5

Is there a way to get efficiently the number of pages of a word document (.doc, .docx) with Python ?

And for an .odt file ?

I want to use this for a web application based on Web2py on Linux.

Thank you !

Xavier R.
  • 127
  • 1
  • 1
  • 7
  • 2
    For docx, there is a python module [`docx`](https://github.com/mikemaccana/python-docx) that gives you access to the XML of the Word document. This may or may not have the number of pages. – Sam Mussmann Oct 18 '12 at 22:22

2 Answers2

7

Only for those who search for this blog entry....

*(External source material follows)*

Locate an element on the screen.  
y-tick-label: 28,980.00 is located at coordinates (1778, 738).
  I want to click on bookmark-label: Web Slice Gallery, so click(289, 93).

from win32com.client import Dispatch
#open Word
word = Dispatch('Word.Application')
word.Visible = False
word = word.Documents.Open(doc_path)

#get number of sheets
word.Repaginate()
num_of_sheets = word.ComputeStatistics(2)
a_guest
  • 71
  • 1
  • 2
  • Excellent answer using the pywin32 package. Worked perfectly well for me. Thank you. – stratis Aug 06 '14 at 15:52
  • I tried the win32com solution and I got this error: `'' object has no attribute 'Repaginate'` Did `Repaginate` get deprecated? – Jed May 17 '17 at 19:41
  • 2
    Drawback of this solution is that it will only work on Windows that has MS-Word installed. The answer where the pages are read from the file is not depending on the operating system (i.e. works also on Linux) is faster and is not depending on MS-Word being present – Dick Kniep Nov 25 '19 at 14:17
  • Great answer! One attachment from my side is word.Close(True) at the end – Nil Nov 26 '20 at 10:02
4

You can read the value

<Properties>
<Pages>CountValue</Pages>

from docProps/app.xml in the docx package or

<office:document-meta>
    <office:meta>
        <meta:document-statistic meta:page-count="CountValue">

form meta.xml in odt package.

If these values ​​do not exist (they are optional), you have to make a calculation of the entire document, in fact perform rendering, that much more difficult

pogorskiy
  • 4,705
  • 1
  • 22
  • 21